Paul’s position is obviously different from Obama’s because, under the president’s approach, the Castro brothers will almost certainly remain in power. Paul also differs with Obama on the way he’s going about doing this. Some of the embargo with Cuba was put in place by executive actions from various presidents over the past half century, but much of the embargo was passed by Congress. Paul said during the interview with Mickelson that for the U.S. to lift the embargo with Cuba—if it was put in place by Congress, which it was—that Congress must lead the way, not the executive branch.

“You know we’re having this debate also over Iranian sanctions,” Paul said. “They started with legislation and they’re being undone with executive orders. Can they permanently be undone if he makes an agreement or does Congress have to approve it? I tend to think that if we started the ball rolling through Congress then we have to undo it.”

Paul did disagree with Sen. Marco Rubio’s (R-FL) description of opening up talks with Cuba as something that would “appease the Castro brothers” because he thinks there is an opportunity to use trade to influence the political system there—and force elections that haven’t existed for generations.

“I’m not sure if I’d call it appeasement,” Paul said when asked by Mickelson about Rubio’s comments:

I can remember when I was a kid. There’s probably not any more anti-Communist family than ours. We used to meet with an old guy who fled the Ukraine and actually fought against Joseph Stalin in the original days of Russia. We were about as anti-Communist as they came. We were opposed to opening up China. But then in the end we kind of softened our position and my position now is that trading with China, even though they are Communist, makes it a lot less likely that we fight. Over the years, they have actually opened their society more—they still have a great deal of tyranny and not much political ability for people to have freedom or freedom of speech—but it’s much better than war over trade. I think we could actually co-opt Cuba by trading with them.

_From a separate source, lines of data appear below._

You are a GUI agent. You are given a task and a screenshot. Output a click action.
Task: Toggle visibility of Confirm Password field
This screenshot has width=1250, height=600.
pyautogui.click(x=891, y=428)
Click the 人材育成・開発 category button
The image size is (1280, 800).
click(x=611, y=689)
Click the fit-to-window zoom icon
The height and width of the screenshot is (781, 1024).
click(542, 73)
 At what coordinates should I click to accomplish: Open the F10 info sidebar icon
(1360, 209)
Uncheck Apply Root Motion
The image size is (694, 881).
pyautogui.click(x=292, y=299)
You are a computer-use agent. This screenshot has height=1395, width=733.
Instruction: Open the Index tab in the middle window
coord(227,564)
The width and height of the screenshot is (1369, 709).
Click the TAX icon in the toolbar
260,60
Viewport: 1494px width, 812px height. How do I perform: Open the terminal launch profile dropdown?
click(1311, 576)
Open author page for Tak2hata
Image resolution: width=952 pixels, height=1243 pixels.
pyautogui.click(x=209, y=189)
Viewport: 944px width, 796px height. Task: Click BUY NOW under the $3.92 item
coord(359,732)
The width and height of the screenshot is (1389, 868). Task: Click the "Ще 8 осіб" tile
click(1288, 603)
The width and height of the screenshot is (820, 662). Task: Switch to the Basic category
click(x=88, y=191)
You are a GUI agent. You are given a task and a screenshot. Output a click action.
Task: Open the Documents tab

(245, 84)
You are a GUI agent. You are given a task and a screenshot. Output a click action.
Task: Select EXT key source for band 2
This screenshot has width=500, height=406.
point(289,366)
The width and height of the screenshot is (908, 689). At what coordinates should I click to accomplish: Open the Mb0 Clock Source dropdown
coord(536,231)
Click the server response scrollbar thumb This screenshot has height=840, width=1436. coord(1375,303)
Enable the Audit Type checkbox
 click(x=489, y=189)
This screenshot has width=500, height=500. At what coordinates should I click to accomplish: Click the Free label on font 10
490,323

Paul also pointed to new polling data from Miami’s Florida International University which found that the majority of young Cuban-Americans—not the first generation of Cuban-Americans who fled Castro, but the younger crowd—thinks that trade can burst the Castro regime. In a June 2014 article, Fox News Latino highlighted the poll—which found that 62 percent of Cuban-Americans between the ages of 18 and 29 “oppose continuing the embargo that the United States has imposed on Cuba since 1962.”

“I think it will be interesting to see what shakes out of all of this,” Paul said in the Mickelson interview. “But even among Cubans there’s no longer a monolithic opinion on this. The first generation that escaped from Castro obviously is opposed and is in favor of this embargo. But actually over half of the younger Cuban population thinks trade is a way where we can ultimately win the war against the Castros and against Communism.”

Paul said that the reason why this new tact may work—if it’s implemented the right way, meaning that Obama doesn’t do it the way he’s doing through unilateral executive actions—is because Cubans have been able to “withstand” the embargo’s effects.

“They’ve also shown the ability to withstand,” Paul said:

They’re poor there. There’s not much of an economy and they’re not able to export anything. But at the same time, they’ve actually withstood the embargo. So, which would influence them more? Not trading with them or actually trading with them? I think if they were able to see the goods that America makes and to be able to actually purchase our stuff, I think that is an overwhelming flood into the economy and it’s irresistible—the things that a modern economy can make—so I think that perhaps trading with them may be the way that we ultimately do get rid of Communism.